In the accompanying self-directed video, M.I.A. leaves no visual expense spared, opening with her favorite symbol of freedom (also featured in the video for “Bad Girls”)–the car–though at first we assume she’s lying on some Bollywood-inspired bed of flowers that puts Beyonce’s pregnancy photo to shame, the overhead shot of her reveals a truck driving down the road in an abyssal, mountainous landscape.
From there, a group of OCD-level in their precision synchronized dancers put the common wave at a stadium to shame with their moves while M.I.A. asks, “Don’t you wanna tell me if you’re put down your armor?/Promise no more drama.” These days, however, it seems like the drama is just getting started.
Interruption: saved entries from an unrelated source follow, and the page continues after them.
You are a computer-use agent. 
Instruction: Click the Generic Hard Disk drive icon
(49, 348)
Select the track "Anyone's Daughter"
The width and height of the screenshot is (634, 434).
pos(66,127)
But M.I.A. warns, “I’ma do it now/I’ma show you how”–meaning, of course, she wants to lead the revolution of rebellion against all those politicians of a conservative and oppressive nature who have seemed to rise at the same point in time. Appropriately playing up perhaps one of the whitest musicals, Mary Poppins, M.I.A. quips “supa-kala fascist, racist, espi-ala-tazors” won’t be able to erase us.
Naturally, most listeners have chosen to focus on the presumed diss of M.I.A. insisting, “I’m not Rihanna/I’m not Madonna/I’m not Mariah, or Ariana” (who knew so many pop stars had such convenient to rhyme names?). And yet, it’s more likely that what she’s actually alluding to is the turning of her back on an archetype of mainstream beauty and artistry–the kind that tends to pander to established norms. Constantly paying homage to her Indian heritage while swathed in brightly colored sheer fabrics that billow in the wind as she walks through nature in assured confidence, M.I.A. has no intention of catering to anyone. It is eventually the concluding image of her clothing billowing in the wind that we’re left with.
For someone who has always been as politically charged as M.I.A., it is this moment in history that has presented her with the role that suits her most: musical orator with a beat that demands change. If “P.O.W.A” is any indication of all that M.I.A. still has left to say about humanity, there’s no way she can be permitted to retire now.